La dichiarazione finale, infatti, sottoscritta da tutti i Paesi partecipanti ad esclusione dell’ Iran – noto antagonista dell’Arabia Saudita –  avrebbe indicato un chiaro schieramento della Turchia a favore del fronte islamico con i cui obiettivi e strategie Ankara si troverebbe allineata  rivelando ancora una volta una inconciliabilità di fondo della politica estera voluta dalla sua dirigenza con i fondamenti dell’azione internazionale perseguita dall’U.E. e assunti  a contenuto della PESC.

E’ chiaro ora come con Erdogan la Turchia abbia intrapreso un perplesso corso di deriva islamica, causa indubbiamente di divisioni interne e di tensioni che, peraltro, venendo accentuate da una gestione dispotica del potere in disprezzo delle libertà civiche, non mancherebbero di suscitare una condizione di diffusa instabilità di cui l’Europa non potrebbe non tenere conto nel suo collegamento con questo Paese.

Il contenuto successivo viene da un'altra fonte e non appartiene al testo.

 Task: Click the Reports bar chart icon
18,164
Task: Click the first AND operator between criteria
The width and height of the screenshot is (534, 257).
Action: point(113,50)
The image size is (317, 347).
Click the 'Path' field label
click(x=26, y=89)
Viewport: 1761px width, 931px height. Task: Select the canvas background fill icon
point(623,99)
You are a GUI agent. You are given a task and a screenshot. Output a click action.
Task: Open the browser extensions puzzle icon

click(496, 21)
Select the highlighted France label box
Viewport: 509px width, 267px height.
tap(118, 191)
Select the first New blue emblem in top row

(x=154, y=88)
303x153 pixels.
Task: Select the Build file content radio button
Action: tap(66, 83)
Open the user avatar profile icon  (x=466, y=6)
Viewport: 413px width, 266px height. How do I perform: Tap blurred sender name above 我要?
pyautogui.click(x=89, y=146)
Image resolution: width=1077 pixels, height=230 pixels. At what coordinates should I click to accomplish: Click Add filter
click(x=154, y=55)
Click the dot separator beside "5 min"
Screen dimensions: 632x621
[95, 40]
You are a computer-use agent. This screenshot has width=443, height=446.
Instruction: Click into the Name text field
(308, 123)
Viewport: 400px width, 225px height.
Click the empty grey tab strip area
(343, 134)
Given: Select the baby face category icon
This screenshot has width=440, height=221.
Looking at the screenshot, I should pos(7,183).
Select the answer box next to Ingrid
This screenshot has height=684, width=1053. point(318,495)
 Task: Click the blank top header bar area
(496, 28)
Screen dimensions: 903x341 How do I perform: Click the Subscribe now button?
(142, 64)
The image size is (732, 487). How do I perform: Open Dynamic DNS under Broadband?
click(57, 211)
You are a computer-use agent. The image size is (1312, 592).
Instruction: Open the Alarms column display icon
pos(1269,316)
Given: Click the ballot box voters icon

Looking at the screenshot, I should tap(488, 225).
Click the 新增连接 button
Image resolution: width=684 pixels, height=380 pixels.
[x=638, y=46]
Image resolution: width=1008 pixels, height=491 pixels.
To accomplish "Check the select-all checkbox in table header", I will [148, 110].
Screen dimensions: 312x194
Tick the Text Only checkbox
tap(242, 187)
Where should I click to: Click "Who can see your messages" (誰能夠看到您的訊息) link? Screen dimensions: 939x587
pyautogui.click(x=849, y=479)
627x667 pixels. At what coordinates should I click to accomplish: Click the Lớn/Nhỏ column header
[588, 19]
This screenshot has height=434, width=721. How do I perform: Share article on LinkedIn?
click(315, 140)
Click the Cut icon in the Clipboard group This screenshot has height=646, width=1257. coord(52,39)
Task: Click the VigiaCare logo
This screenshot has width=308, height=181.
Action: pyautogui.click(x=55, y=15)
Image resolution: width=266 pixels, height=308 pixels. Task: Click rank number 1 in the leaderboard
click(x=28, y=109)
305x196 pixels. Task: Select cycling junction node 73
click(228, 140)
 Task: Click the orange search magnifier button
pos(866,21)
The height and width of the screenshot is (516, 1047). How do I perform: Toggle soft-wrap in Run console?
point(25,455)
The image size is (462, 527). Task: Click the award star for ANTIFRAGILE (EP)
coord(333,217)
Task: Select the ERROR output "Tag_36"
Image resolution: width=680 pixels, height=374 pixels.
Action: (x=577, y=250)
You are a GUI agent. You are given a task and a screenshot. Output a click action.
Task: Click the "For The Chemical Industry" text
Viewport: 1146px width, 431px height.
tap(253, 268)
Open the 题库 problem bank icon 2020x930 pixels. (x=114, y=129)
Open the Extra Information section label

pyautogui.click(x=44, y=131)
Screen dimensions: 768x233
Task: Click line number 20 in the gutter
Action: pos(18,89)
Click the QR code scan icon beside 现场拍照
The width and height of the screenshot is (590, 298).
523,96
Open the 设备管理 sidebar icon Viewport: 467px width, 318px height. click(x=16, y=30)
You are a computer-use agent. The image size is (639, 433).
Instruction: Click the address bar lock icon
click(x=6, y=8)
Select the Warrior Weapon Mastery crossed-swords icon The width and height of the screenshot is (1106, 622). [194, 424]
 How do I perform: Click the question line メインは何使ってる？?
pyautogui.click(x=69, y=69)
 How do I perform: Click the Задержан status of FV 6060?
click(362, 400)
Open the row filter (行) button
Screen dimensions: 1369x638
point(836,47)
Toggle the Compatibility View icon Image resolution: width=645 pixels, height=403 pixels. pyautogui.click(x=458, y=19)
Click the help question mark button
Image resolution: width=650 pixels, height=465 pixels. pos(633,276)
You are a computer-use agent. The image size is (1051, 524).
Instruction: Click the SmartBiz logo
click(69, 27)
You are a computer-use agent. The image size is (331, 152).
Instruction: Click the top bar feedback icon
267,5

Tempi, dunque, ancora non maturi per un ingresso di Ankara nell’U.E.. Certamente si dovrà continuare sulla strada della cooperazione. Ma questa andrà più opportunamente “tarata” sulla base del comportamento che la dirigenza turca vorrà mantenere nel rispetto dei valori occidentali. E a tal fine, banco di prova potranno  proprio essere le iniziative che la Turchia assumerà a fronte dei principali nodi di politica internazionale nell’ambito dell’ Organizzazione di Cooperazione Islamica, organismo  di cui Ankara ha recentemente assunto la responsabilità della  Presidenza di turno.